Personal information
- Nationality: British (Welsh)
- Born: 7 February 1969 (age 57) Swansea, Wales

Sport
- Sport: Lawn and indoor bowls
- Club: Graig Merthyr BC Llanelli IBC

Medal record
Representing Wales
British Isles Championships
| Gold medal – first place | 1991 | triples |
Welsh Nationals
| Gold medal – first place | 1990, 2023 | triples |
| Gold medal – first place | 2014 | fours |

= Wyn Matthews =

Welsh international lawn bowler

David "Wyn" Matthews (born 7 February 1969) is a former international lawn bowler from Wales who competed at the Commonwealth Games.

== Biography ==
Matthews was a member of the Graig Merthyr Bowls Club, making his debut in 1984 at the age of 15 and represented Carmarthenshire aged 17.

Outdoors, he represented Wales at international level from 1991 to 1999 and indoors, Matthews played for Llanelli IBC and also represented Wales at international level.

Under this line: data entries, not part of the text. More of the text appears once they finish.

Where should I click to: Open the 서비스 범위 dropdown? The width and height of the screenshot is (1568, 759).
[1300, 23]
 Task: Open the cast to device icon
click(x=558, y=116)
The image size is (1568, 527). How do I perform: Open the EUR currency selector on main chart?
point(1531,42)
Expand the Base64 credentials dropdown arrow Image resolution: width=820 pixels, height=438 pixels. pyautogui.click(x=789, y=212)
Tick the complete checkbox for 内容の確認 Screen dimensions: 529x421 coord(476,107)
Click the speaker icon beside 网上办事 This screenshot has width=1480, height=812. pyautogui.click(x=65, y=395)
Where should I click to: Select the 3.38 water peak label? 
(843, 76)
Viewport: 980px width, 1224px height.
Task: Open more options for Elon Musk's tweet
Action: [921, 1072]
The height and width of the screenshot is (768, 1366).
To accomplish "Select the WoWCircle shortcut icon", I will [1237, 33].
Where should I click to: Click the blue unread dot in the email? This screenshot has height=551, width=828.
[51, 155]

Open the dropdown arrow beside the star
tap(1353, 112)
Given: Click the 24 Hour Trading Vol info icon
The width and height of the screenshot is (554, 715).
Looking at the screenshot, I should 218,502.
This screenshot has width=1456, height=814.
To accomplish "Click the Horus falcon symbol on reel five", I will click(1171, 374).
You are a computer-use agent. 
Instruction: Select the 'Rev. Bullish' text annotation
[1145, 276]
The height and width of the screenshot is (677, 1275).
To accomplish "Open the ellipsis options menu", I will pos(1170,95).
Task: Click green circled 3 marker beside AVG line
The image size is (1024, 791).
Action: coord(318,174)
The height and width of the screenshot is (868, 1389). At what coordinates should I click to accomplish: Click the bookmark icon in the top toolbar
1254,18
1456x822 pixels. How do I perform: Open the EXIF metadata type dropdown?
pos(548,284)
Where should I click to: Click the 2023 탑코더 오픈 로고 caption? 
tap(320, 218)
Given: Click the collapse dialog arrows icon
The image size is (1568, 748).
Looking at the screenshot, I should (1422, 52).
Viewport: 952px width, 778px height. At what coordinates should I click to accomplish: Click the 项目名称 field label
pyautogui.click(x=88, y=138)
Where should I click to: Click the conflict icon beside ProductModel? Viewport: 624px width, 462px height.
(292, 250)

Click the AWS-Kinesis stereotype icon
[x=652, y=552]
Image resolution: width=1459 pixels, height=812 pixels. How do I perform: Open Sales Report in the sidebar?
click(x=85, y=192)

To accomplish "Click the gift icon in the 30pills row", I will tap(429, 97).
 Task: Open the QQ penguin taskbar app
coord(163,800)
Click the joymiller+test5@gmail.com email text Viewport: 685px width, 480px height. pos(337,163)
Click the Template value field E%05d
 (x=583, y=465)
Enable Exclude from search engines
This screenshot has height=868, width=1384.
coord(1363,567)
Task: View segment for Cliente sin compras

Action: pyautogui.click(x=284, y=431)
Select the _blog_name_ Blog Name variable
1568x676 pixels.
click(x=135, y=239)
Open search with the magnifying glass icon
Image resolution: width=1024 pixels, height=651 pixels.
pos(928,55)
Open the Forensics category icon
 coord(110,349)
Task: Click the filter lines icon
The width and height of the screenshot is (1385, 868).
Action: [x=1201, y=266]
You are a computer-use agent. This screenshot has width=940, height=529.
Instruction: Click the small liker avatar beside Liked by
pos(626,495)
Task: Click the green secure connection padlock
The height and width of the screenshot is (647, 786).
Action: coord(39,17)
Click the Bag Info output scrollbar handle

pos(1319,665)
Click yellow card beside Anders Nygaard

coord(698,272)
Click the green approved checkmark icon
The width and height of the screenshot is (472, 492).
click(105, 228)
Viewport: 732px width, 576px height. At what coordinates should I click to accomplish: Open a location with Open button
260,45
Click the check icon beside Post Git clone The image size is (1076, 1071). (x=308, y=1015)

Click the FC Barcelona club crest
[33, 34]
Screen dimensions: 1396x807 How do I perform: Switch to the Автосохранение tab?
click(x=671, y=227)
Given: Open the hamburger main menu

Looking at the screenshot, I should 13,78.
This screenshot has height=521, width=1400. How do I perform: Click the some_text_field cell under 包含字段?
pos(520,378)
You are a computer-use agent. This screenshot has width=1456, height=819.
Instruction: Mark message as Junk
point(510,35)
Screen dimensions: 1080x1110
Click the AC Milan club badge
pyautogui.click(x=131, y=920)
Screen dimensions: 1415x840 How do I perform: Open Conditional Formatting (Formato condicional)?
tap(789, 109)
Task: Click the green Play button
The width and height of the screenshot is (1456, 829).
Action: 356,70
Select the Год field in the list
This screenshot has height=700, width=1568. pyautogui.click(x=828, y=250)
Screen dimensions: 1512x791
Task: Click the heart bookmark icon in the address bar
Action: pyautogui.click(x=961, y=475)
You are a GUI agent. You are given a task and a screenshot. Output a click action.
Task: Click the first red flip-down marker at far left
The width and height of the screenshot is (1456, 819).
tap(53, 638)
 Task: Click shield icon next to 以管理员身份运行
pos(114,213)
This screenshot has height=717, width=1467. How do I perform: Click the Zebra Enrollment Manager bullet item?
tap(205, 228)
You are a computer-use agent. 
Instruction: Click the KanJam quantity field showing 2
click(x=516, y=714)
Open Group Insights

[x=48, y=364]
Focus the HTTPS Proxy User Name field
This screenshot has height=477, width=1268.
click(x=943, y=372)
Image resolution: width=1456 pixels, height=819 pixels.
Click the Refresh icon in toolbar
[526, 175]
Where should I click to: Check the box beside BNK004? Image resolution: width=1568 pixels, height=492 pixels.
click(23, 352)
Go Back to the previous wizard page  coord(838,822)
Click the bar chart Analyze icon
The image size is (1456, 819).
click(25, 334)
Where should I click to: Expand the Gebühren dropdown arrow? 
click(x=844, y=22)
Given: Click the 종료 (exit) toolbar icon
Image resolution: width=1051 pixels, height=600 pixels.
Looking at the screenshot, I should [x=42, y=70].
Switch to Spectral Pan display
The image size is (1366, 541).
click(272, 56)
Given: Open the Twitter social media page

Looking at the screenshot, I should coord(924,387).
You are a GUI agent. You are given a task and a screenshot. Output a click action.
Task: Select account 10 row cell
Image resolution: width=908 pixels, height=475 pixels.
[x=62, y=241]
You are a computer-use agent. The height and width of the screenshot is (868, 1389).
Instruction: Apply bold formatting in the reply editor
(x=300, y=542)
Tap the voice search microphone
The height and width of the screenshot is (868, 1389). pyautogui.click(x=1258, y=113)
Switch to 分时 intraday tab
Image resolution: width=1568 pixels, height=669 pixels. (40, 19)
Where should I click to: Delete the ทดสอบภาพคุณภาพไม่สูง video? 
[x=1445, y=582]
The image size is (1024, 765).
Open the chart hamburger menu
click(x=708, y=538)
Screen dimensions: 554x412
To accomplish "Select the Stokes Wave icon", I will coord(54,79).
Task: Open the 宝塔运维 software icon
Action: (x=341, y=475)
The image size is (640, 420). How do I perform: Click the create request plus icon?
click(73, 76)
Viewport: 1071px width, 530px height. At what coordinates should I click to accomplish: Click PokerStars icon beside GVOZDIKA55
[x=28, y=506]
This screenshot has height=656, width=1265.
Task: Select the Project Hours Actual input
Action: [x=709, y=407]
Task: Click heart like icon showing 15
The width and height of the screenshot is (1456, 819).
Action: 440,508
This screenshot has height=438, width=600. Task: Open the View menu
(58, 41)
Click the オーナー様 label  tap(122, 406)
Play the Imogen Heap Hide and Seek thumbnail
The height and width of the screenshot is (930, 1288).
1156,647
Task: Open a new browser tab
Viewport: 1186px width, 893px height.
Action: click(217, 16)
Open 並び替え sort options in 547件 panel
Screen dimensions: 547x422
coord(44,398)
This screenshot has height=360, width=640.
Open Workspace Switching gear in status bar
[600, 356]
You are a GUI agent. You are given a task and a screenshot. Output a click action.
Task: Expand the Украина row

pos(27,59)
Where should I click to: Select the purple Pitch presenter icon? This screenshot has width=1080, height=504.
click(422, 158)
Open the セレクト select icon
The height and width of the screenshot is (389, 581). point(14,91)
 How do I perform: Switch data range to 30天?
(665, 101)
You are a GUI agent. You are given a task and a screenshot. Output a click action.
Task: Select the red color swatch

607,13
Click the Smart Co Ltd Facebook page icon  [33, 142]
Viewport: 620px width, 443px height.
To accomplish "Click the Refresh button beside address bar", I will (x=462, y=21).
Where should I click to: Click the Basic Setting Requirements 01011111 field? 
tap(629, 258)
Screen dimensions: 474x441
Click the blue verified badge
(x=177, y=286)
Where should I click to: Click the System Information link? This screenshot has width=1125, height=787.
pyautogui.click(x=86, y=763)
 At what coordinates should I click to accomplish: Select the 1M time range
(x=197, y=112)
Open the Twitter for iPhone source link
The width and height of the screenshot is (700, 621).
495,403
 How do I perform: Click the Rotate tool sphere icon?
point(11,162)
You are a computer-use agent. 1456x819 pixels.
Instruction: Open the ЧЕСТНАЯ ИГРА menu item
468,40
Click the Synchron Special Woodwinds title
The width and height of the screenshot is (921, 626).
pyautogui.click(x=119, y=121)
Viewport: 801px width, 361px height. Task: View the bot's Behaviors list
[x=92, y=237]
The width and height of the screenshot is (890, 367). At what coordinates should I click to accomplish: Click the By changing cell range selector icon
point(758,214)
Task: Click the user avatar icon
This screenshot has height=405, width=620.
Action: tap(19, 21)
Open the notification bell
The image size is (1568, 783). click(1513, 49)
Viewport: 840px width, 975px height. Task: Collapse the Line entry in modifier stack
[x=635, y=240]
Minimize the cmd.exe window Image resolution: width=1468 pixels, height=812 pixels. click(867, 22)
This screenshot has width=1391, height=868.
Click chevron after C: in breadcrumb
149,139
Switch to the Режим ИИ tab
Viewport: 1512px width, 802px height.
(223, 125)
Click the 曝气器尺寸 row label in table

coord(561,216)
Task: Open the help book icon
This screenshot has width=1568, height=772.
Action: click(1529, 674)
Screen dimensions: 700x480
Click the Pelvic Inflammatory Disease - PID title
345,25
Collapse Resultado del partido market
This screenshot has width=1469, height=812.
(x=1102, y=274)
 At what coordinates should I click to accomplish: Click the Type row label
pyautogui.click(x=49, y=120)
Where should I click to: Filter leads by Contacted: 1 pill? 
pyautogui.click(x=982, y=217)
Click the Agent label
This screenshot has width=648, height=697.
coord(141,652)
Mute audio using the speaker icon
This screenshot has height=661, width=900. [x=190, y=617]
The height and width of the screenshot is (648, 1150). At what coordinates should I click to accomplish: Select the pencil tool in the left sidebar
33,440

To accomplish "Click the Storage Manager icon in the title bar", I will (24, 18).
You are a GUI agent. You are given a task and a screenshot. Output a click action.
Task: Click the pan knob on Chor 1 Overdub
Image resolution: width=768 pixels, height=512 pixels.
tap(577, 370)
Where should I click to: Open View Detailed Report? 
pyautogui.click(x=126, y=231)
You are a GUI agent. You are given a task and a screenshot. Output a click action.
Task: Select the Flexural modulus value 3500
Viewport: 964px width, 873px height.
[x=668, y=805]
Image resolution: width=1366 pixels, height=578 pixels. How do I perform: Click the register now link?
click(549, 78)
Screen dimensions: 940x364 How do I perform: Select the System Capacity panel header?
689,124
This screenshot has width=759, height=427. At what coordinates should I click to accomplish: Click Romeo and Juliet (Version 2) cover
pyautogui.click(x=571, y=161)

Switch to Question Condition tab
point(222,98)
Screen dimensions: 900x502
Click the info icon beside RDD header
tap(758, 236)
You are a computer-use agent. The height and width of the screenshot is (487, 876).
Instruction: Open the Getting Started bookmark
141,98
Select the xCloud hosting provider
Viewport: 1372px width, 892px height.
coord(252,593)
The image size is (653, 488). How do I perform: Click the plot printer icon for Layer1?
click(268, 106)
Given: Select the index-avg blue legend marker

Matthews represented the Welsh team at the 1994 Commonwealth Games in Victoria, Canada, where he competed in the fours event, with Jim Hoskins, Phil Rowlands and Dai Wilkins.

He was a three-times champion of Wales at the Welsh National Bowls Championships, winning the triples in 1990 ans 2023 and the fours in 2014.
He subsequently qualified to represent Wales at the British Isles Bowls Championships, winning the triples title in 1991.